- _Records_
>> Start

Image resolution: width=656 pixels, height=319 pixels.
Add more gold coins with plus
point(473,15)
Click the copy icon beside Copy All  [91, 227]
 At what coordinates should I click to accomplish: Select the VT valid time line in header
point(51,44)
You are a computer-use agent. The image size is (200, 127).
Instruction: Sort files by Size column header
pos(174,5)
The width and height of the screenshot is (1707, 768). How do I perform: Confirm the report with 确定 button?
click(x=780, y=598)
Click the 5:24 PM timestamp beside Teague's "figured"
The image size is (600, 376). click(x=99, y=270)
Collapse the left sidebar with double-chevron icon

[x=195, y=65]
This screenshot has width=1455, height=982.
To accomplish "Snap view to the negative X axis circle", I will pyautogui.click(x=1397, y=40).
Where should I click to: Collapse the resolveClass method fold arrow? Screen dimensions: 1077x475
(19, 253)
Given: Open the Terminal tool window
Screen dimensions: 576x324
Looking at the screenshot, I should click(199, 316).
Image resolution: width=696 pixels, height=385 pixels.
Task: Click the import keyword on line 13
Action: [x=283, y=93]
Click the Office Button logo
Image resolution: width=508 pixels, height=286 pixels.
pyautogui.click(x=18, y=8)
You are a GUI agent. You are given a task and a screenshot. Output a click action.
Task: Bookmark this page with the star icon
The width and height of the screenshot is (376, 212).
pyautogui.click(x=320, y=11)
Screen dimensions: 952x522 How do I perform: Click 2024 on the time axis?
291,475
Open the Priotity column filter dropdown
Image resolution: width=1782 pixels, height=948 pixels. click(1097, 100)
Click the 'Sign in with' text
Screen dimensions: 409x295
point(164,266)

>> End

- _Exercise requirements_
List every line of the records above that contains the string "pyautogui". Case counts.

- _Task answer_
To accomplish "Snap view to the negative X axis circle", I will pyautogui.click(x=1397, y=40).
pyautogui.click(x=18, y=8)
pyautogui.click(x=320, y=11)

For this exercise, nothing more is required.